Public domain books (books published before 1923) can be scanned in full, while books published after that would still be protected by copyright and must have permission to publish any or all of the material.
The Google Books Library Project -- which has the ability to search for terms inside texts, not just in catalog listings -- would help "create access like we've never had before to our cultural heritage and scholarly memory. It's a whole new paradigm," said Daniel Greenstein, UC's associate vice provost for scholarly information.
Greenstein also said that digitizing offers protection for writings that might be lost in natural disasters like Hurricane Katrina and earthquakes. "It's the kind of stewardship that is absolutely vital to us and the community in general."
The negotiations are being watched closely for potential copyright issues and concerns that UC might lose out on future revenue.
Under agreements with libraries, Google makes two copies of books, keeps one and gives one to the campuses.
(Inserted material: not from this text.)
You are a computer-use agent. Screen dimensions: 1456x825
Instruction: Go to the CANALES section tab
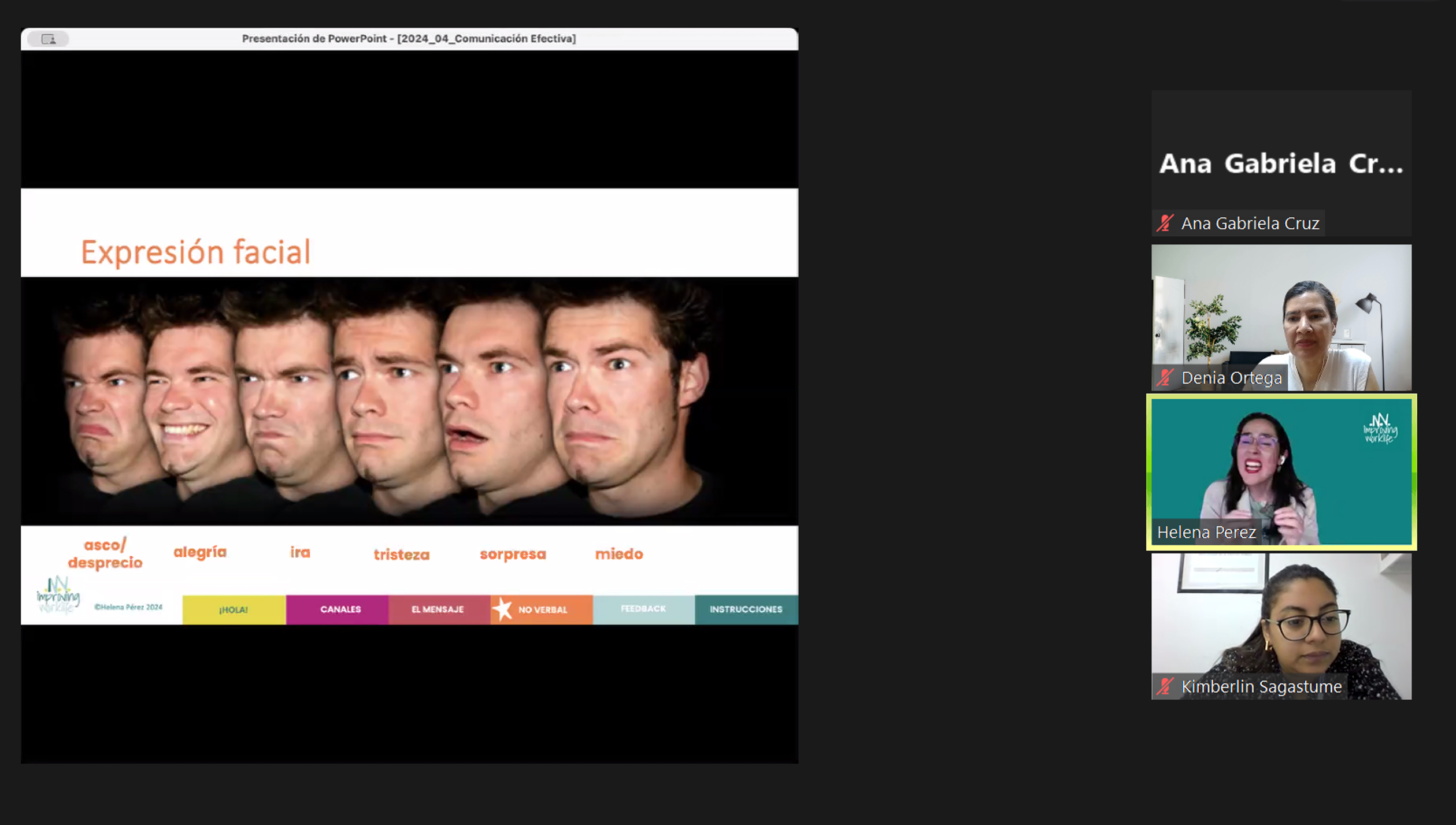pyautogui.click(x=340, y=610)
To avoid trouble, some of the libraries now allow scanning of only public domain books. But the University of Michigan and Google have said they do not need permission to allow a few sentences from copyrighted works online; such "fair use" quotation, they said, can help authors by boosting sales.
UC probably would follow the Michigan model in scanning works both in and out of copyright, Greenstein said. "This is not about breaking the law or stealing material," he said, stressing that university attorneys have approved the idea.
The UC Regents, chiefly concerned with UC's finances, voiced fears about the impact of UC's bottom line.
"The sense is to move forward with caution and to be able to defend that this is fair to the university for the next 30 years," said board President Gerald L. Parsky. In an interview this week, UC Regent Norman J. Pattiz, chairman of radio company Westwood One, said he too wanted to ensure that the university shared in any future revenues the pact might generate.
"It may be a good enough deal today. But I don't know Google's business plan in the future," he said. "We are in the Information Age and things change every 15 seconds. Somewhere down the line, there may be a business plan that provides for generating revenue."
UC system spokesman Michael Reese said that several regents would be consulted, but that the matter would be decided by Dynes and does not require a vote by the full Board of Regents.